§ Stated task:
Edit the stretch from the line containing "The height and width of the page" through the line containing "(497, 436)." so that "office" becomes "window", with every other word kept the same.
===== Listing
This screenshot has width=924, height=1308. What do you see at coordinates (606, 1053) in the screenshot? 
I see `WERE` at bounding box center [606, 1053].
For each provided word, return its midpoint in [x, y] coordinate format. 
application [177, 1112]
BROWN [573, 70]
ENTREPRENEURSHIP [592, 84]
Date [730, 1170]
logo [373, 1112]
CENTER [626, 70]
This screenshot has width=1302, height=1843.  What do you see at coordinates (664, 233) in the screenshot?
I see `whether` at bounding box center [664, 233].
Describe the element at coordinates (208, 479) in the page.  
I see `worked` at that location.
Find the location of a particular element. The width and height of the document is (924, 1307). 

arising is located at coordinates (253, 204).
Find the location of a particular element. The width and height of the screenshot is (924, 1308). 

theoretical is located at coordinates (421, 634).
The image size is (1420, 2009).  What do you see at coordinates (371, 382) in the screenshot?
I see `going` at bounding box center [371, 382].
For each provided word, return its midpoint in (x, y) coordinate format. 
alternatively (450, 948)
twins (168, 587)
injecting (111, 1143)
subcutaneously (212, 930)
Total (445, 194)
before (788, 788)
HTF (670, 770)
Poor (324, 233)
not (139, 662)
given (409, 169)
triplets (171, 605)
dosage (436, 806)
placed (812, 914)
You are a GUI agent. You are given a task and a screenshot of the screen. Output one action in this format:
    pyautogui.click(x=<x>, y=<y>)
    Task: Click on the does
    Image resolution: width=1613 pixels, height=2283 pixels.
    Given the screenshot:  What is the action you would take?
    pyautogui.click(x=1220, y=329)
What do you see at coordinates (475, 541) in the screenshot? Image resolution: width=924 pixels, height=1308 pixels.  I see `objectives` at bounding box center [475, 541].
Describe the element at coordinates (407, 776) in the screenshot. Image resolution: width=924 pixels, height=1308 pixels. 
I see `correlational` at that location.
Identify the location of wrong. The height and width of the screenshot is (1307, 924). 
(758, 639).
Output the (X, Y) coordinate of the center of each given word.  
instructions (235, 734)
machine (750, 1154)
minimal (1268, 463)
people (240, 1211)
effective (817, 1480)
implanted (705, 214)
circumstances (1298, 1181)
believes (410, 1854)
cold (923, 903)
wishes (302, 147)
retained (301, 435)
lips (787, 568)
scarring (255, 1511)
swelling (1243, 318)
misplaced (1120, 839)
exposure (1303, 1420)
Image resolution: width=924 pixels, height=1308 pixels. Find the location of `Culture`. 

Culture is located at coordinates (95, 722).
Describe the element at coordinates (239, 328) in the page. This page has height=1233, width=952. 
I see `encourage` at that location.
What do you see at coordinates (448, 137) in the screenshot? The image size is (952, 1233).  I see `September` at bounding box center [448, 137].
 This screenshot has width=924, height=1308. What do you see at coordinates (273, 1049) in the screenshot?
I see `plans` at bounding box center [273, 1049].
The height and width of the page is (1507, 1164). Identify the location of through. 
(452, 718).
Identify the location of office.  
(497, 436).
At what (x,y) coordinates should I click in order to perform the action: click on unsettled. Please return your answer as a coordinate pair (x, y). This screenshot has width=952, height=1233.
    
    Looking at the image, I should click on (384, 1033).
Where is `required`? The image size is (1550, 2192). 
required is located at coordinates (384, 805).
==========
§ Solved exercise:
The height and width of the page is (1507, 1164). Identify the location of through. 
(452, 718).
Identify the location of window.  
(497, 436).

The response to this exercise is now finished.